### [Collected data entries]
▼
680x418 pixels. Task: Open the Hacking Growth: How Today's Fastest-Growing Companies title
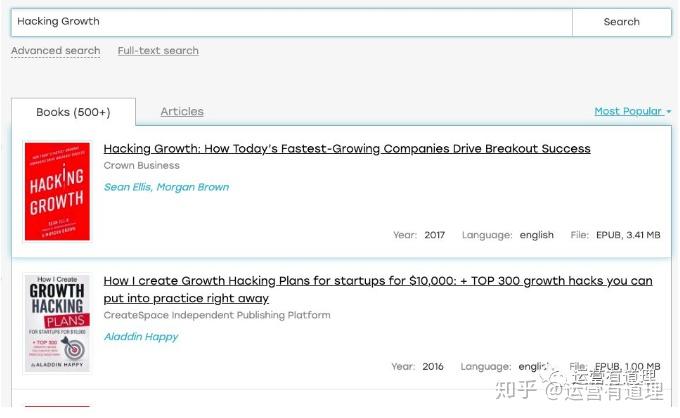tap(347, 149)
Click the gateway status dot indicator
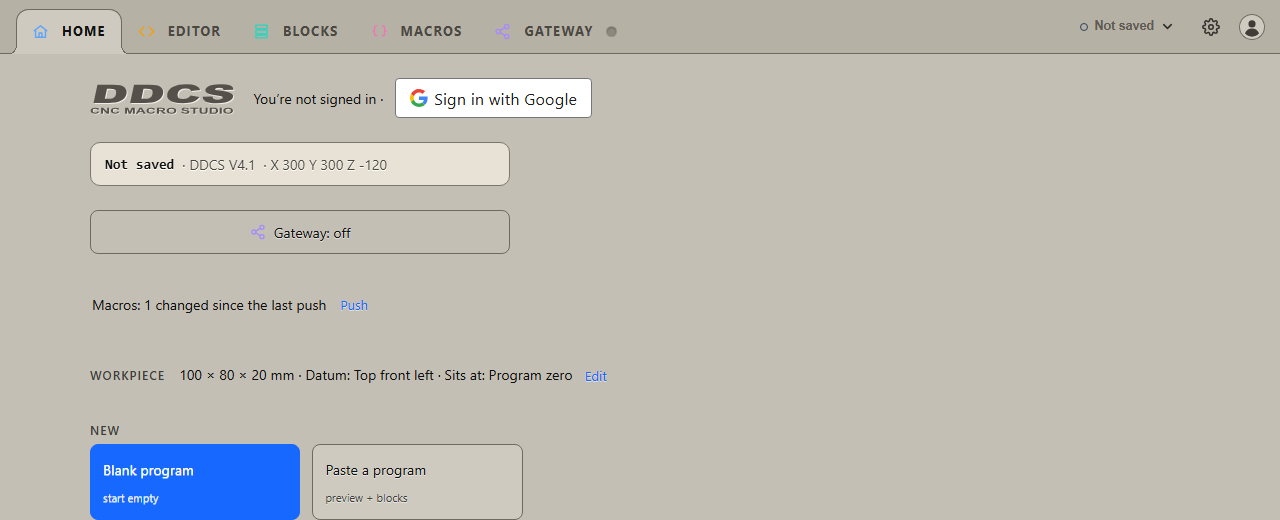Image resolution: width=1280 pixels, height=520 pixels. coord(612,31)
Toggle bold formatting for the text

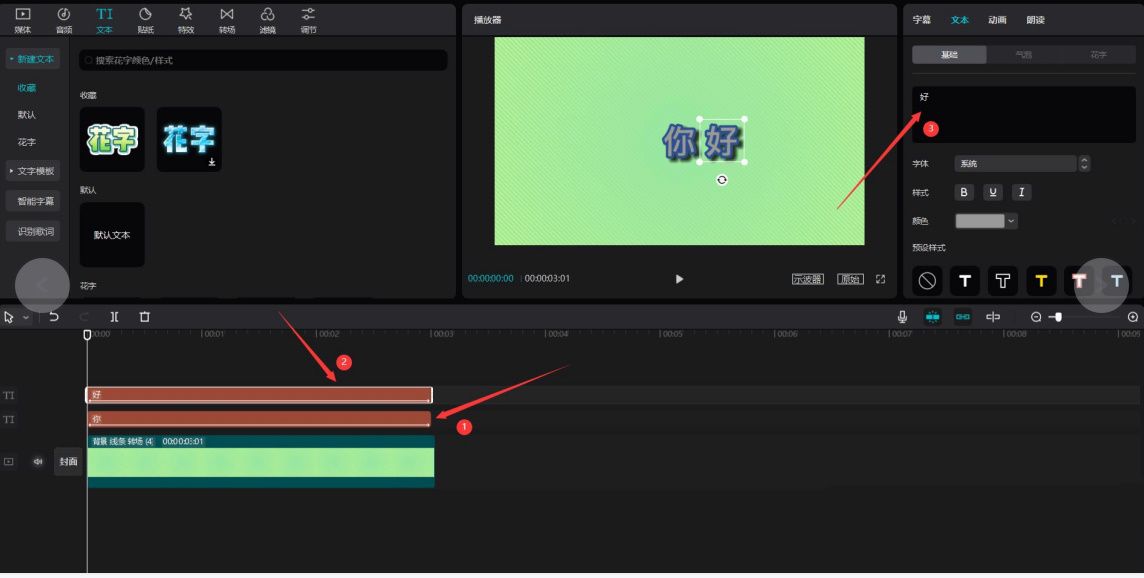[x=963, y=192]
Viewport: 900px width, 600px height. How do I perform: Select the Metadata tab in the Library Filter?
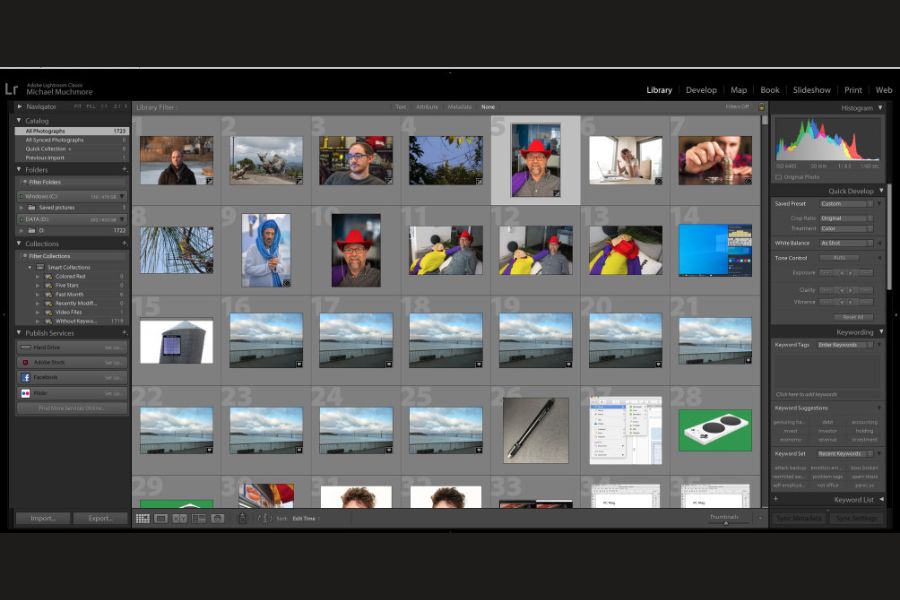point(459,107)

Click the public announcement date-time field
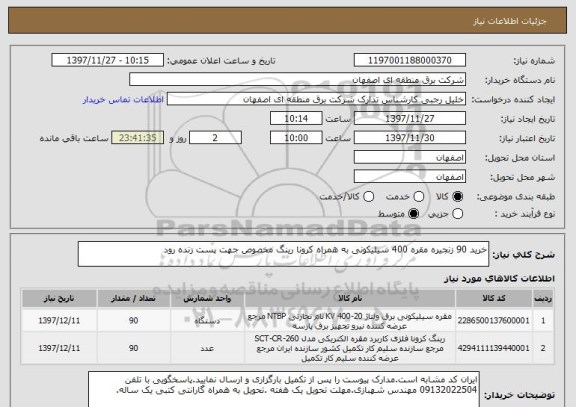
▲
### [Problem statement]
Pictures are to be left out; all else in the entries above is to be quoted exactly.

### [Worked solution]
680x418 pixels. Task: Open the Hacking Growth: How Today's Fastest-Growing Companies title
tap(347, 149)
Click the gateway status dot indicator
Image resolution: width=1280 pixels, height=520 pixels. coord(612,31)
Toggle bold formatting for the text

[x=963, y=192]
Viewport: 900px width, 600px height. How do I perform: Select the Metadata tab in the Library Filter?
point(459,107)

Click the public announcement date-time field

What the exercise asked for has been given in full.